OUT-LAW News, 19/10/2006

The organisation that won a Belgian ruling against Google and is negotiating with Microsoft's MSN will take action against Yahoo! as soon as it has the time, its head has said. Margaret Boribon told OUT-LAW Radio that she intends to open talks with Yahoo!

Copiepresse represents Belgian newspapers and took the Google case because it believed that the Google News service breached the newspapers' copyright. Google argued that it does not break the law because it uses only snippets of text.

A Belgian case ruled in favour of Copiepresse and Google took down all reference to the newspapers represented by the body both in Google News and in its search engine.

This week it emerged that Copiepresse has started discussions with Microsoft's MSN over the same issue. Boribon, Copiepresse's Secretary General, told weekly technology podcast OUT-LAW Radio that Yahoo! was also on the body's list.

"Yes," she said, when asked would she take action against Yahoo!, adding that it would have to wait until her organisation had time. "We are a very small team and I only have 24 hours in a day so I do my best."

"The law is the law.

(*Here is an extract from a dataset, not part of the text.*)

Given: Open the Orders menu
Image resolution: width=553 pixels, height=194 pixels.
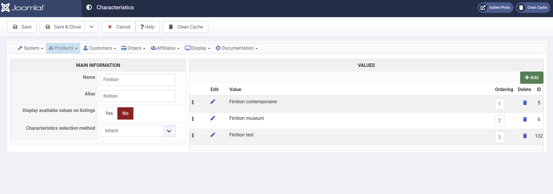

We are producing protected works and the law in Europe says clearly that to re-use that content you have to ask for permission," said Boribon. "We want every search engine, aggregator or re-user of our content to respect it and to ask for agreement and to pay a fair price."

The Google case will return to court in November, but Boribon said that she is finding Microsoft eaier to deal with, and that it has been keen to talk from the outset. "MSN has a long tradition of attention to copyright for their computer programs so they know what copyright is, maybe more than Google," she said.

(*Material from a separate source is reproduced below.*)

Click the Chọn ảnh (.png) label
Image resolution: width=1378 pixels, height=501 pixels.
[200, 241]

Boribon would like a revenue share from all news services that use her members' material, but says she is open to offers on exactly how that would work. "What we ask for one we ask for the other one – the same arguments, the same measures, they have done the same infringements, taking content without authorisation, so we ask the same: withdraw the content and come to the table to negotiate a fair deal."

She said that her actions had attracted additional support from copyright groups representing authors, photographers and scientific authors.

Copiepresse hopes, said Boribon, that its actions against Google will set a precedent that will mean that subsequent cases can be settled more easily. "We think the point is to have a clear situation with the main one and the others will follow," she said.